Success looks like… So what defines success? First of all, your domestic users probably shouldn’t have seen a thing: to them, the product has remained the same even though you swapped the wheels on a moving train. Extending the railroad metaphor, the train (your product) should not have slowed down – features should have kept on shipping, modulo the engineering resources you put into it. On occasion, we’ve actually had Spanish users complaining that the product they were used to was all of a sudden not in English anymore – be mindful that you will be switching defaults for your users and implementing a way to override that is probably a good idea.
  Finally, your users will be happy to be able to use characters outside of the BMP. 🎉
Defining internationalization It happens on a regular basis that I try explaining what internationalization is and it’s always something I spend way too much time doing.
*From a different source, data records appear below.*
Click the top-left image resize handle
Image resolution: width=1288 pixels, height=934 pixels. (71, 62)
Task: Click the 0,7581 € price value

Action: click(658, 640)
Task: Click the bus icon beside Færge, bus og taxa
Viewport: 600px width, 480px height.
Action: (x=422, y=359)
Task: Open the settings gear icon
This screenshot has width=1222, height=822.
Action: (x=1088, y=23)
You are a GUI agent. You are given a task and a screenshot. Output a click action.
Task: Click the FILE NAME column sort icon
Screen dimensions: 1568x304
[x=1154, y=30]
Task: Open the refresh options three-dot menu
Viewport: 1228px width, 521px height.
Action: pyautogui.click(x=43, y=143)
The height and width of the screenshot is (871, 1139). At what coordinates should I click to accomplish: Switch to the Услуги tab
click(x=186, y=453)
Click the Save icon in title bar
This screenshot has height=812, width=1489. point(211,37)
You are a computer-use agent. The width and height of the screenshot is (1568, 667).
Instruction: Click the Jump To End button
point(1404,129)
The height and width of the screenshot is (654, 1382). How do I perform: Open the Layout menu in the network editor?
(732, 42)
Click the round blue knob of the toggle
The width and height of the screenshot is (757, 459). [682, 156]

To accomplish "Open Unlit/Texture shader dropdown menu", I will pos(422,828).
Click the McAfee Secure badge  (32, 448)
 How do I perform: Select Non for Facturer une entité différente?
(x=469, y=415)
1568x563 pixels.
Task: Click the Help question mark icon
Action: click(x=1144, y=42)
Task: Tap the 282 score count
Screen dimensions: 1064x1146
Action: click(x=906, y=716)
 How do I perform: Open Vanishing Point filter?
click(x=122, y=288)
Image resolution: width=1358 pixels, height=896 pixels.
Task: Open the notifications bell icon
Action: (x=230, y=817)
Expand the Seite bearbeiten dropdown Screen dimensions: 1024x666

Let’s start by what internationalization isn’t: a feature. Regardless of how proud you are of that fancy refactoring, you probably wouldn’t include it in your upcoming release notes. The same goes for i18n. Releasing for the German locale is, however, a feature that wouldn’t be possible without internationalization. It’s groundwork, grunt work, foundational. Evangelize and let others own their part of the pie: it’s in their interest and yours that there isn’t just a single person in charge.
  From the very first day a product or a company is started, it begins accruing debt. A debt most engineers are used to is the technical debt – you take shortcuts for short term gains but you ultimately have to repay that debt. Internationalization is one of the easiest thing to ignore from the very beginning. In a perfect world, everything and everyone would be ready for localization from the get-go. But if there’s no process in place to enforce it, it becomes an inevitable oversight.
  Tackling internationalization forces you to repay that debt, on multiple levels. How much of your content is unlocalizable? How does a pixel-perfect layout scale when faced with different content? But the most interesting debt to repay is the product debt: how much do you really know about your own product and can you foresee how it will succeed or fail when placed in the hands of a completely different user? Answering that question requires work – as most interesting things do. But it’s also an open-wide opportunity to make the product better, for everyone.